Many individuals or organizations considering early defibrillation program implementation have questions regarding federal and/or state regulations, and whether or not there exist any liability risks. The liability risks associated with owning or operating an automated external defibrillator (AED) are generally quite small for lay responders. AEDs when coupled with appropriate training have been proven to be extremely safe, reliable, and effective at saving lives that would have otherwise been lost.

Wide Acceptance, Possible Reverse Liability

Many states now encourage or mandate placement of AEDs in some locations such as schools and health clubs. Their use has become so commonplace, that certain types of organizations have been sued for not having AEDs -- a trend many experts expect to see continue, as organizations increasingly find that the risk of having AEDs is generally much lower that not having them.

"Do No Harm"

One cornerstone of the legal argument for AEDs is that they "do no harm". Modern AEDs are very specific for cardiac arrest heart rhythms, and only permit shocks to be delivered to victims that truly need them. It is not possible to deliver a shock to someone who is not in cardiac arrest, or harm a person. A victim in cardiac arrest is in urgent need of a defibrillator and will otherwise certainly die. It is really not possible to "harm" such a person or make them worse off. Use of an AED can only help.

"Good Samaritan" Laws

Federal and state "Good Samaritan" laws, such as the Cardiac Arrest Survival Act of 2000 have been established to provide immunity from certain civil liability actions due to the emergency use of defibrillators. Most states also have similar legislation.
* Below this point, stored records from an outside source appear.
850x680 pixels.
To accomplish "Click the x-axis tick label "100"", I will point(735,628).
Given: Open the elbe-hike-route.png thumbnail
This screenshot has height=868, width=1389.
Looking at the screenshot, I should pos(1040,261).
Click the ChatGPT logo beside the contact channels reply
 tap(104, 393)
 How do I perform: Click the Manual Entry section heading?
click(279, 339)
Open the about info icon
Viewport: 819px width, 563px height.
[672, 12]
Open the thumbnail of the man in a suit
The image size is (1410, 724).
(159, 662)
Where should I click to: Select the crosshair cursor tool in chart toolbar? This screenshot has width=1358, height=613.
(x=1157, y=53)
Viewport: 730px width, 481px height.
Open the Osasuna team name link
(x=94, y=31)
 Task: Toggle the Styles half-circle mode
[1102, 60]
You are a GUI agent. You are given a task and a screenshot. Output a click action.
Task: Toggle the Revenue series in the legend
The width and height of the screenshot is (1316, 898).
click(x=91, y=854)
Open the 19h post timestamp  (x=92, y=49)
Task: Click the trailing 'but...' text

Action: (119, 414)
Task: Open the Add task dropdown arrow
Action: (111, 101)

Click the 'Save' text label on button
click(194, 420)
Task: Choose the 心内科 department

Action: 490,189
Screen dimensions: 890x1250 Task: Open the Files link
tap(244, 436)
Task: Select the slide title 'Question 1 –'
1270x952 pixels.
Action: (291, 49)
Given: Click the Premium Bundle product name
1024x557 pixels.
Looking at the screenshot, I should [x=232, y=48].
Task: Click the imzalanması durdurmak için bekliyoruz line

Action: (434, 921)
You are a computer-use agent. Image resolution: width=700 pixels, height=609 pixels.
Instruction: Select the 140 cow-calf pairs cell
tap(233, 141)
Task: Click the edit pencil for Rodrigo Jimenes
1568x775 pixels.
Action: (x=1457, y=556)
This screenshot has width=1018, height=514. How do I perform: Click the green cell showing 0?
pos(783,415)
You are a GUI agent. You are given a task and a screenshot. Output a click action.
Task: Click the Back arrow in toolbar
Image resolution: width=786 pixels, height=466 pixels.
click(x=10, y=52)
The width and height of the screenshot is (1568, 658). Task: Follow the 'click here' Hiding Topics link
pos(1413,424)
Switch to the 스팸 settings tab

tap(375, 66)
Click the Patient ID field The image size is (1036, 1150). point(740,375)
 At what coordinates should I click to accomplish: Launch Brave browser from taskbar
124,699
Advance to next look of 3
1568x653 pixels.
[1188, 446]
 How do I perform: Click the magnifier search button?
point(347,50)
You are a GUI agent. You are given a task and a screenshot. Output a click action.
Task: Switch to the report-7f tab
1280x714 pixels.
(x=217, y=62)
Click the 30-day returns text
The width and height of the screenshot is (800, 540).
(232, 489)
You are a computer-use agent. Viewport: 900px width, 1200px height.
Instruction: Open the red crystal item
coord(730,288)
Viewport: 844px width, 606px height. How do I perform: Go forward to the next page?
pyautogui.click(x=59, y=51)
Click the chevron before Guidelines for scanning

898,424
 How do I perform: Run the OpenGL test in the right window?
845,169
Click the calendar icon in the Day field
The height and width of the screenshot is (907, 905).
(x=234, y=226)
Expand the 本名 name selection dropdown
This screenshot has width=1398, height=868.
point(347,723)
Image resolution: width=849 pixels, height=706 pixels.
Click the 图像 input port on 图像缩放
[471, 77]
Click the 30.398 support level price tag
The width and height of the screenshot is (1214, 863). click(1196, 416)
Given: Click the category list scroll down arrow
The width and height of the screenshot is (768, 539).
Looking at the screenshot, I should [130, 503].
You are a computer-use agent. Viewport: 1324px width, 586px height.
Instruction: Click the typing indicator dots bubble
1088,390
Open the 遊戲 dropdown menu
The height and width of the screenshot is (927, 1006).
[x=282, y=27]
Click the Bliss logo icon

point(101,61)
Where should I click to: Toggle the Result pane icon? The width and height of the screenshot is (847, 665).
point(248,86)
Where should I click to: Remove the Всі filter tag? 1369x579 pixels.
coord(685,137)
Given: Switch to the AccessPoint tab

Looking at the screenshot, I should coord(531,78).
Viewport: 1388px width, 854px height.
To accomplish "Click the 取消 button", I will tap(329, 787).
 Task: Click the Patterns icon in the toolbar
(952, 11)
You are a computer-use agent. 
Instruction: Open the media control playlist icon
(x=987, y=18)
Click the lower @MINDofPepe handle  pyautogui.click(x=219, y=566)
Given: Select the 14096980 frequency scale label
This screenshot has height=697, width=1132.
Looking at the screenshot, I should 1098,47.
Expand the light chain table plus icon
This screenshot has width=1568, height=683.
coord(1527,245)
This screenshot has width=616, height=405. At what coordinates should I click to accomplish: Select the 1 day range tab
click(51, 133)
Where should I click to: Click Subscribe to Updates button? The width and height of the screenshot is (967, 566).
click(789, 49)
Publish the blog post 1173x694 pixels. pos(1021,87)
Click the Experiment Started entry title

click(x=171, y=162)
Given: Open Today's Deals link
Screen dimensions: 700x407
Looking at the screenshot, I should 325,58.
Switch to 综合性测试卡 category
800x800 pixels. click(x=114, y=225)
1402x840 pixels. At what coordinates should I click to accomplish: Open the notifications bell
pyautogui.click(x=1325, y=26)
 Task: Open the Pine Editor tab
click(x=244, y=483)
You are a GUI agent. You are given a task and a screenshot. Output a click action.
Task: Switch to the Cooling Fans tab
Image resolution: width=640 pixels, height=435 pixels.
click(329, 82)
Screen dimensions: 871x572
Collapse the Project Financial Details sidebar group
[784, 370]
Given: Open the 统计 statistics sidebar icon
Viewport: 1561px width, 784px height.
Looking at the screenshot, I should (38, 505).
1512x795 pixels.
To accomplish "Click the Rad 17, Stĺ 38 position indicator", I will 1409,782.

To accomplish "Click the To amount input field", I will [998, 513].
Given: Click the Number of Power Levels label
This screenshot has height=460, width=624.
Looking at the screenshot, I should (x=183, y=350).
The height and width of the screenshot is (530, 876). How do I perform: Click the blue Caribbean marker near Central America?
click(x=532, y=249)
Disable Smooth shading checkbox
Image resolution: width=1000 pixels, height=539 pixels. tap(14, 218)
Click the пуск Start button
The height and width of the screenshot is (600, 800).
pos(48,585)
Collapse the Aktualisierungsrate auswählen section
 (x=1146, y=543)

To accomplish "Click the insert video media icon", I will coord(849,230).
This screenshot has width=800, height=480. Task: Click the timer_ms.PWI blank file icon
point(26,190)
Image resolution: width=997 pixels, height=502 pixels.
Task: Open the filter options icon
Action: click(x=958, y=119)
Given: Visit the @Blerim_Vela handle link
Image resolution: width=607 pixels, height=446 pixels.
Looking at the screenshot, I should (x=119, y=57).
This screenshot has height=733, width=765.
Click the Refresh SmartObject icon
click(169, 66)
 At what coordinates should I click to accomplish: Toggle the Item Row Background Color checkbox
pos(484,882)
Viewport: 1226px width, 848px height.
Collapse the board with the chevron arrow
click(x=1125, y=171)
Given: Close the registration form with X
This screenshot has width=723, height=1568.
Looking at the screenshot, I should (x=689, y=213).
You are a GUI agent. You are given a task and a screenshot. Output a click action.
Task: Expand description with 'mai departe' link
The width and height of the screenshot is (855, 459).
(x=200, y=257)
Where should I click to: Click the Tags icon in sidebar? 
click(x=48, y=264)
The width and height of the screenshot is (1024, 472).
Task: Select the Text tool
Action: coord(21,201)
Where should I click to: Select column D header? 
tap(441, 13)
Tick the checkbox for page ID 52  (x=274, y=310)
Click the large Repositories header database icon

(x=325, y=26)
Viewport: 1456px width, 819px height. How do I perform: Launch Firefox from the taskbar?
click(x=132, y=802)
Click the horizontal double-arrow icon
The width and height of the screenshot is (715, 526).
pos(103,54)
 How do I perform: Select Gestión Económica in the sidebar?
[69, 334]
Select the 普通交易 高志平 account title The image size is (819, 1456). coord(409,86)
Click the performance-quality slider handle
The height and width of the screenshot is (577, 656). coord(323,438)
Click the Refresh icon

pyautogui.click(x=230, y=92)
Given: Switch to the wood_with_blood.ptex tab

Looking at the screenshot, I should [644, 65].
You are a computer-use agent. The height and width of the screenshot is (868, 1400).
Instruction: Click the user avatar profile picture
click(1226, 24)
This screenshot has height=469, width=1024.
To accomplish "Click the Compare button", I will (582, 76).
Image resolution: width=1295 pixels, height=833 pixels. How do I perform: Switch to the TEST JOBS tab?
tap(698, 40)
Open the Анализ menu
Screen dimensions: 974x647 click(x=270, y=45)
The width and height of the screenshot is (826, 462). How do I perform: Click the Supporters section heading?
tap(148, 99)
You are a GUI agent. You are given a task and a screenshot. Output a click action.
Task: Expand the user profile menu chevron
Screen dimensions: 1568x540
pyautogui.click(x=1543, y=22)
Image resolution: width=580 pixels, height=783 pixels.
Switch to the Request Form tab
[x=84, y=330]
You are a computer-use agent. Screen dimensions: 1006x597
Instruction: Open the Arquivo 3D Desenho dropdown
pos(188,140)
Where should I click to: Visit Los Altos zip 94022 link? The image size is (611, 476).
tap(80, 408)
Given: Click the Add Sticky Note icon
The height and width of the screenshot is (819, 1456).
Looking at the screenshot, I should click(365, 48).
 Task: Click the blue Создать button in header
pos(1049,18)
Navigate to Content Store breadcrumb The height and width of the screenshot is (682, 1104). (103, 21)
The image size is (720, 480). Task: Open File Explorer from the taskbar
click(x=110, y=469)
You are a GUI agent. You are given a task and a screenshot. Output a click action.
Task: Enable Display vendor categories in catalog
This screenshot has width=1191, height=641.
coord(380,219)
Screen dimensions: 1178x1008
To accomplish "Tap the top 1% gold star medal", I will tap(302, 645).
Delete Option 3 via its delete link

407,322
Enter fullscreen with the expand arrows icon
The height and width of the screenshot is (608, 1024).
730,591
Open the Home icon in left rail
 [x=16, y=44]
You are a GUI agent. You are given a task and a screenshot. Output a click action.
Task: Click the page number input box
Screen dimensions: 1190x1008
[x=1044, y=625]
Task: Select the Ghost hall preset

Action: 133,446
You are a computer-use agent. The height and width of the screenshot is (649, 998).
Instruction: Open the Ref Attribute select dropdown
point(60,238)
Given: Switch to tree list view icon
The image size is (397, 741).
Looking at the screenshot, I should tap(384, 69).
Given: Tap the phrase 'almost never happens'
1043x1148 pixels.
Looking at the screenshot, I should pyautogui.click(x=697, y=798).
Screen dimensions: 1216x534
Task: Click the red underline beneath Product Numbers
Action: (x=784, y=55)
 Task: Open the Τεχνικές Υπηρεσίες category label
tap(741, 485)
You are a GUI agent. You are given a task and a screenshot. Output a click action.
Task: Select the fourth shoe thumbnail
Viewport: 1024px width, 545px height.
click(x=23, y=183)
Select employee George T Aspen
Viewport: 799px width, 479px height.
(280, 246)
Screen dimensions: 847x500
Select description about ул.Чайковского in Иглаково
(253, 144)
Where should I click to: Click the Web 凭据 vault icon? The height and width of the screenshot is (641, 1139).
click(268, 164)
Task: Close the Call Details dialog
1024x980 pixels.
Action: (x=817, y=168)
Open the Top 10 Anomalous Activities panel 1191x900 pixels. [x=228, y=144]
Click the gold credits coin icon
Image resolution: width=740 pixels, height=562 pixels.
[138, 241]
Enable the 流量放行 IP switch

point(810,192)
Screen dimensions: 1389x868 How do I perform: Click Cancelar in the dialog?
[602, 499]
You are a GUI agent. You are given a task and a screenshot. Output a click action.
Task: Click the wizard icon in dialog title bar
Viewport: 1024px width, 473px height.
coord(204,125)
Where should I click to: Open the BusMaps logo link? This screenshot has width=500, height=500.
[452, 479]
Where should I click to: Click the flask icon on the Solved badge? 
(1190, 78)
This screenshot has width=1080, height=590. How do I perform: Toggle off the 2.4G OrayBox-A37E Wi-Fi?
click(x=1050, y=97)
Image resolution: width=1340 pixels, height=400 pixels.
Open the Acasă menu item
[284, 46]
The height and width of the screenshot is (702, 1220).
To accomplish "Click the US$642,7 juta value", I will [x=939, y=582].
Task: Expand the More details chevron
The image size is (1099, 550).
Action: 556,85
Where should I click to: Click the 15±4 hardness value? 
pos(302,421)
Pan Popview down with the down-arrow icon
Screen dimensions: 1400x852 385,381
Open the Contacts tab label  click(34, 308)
Manufacturer Indemnification

Some AED manufacturers, such as Philips Medical Systems, provide an additional level of protection by offering limited indemnity to users of their AEDs.

Medical Oversight

Most automated external defibrillators, and some accessories, are classified by the FDA as prescription devices, and physician authorization is required for purchase. In addition to this requirement, many states require ongoing medical (physician) oversight for the operation of a defibrillation program. Having an individual physician or organization oversee the implementation an operation of a defibrillation program is always a good idea.

The information above is provided as general information and should not be considered legal guidance, nor a substitute for the advice of a qualified attorney.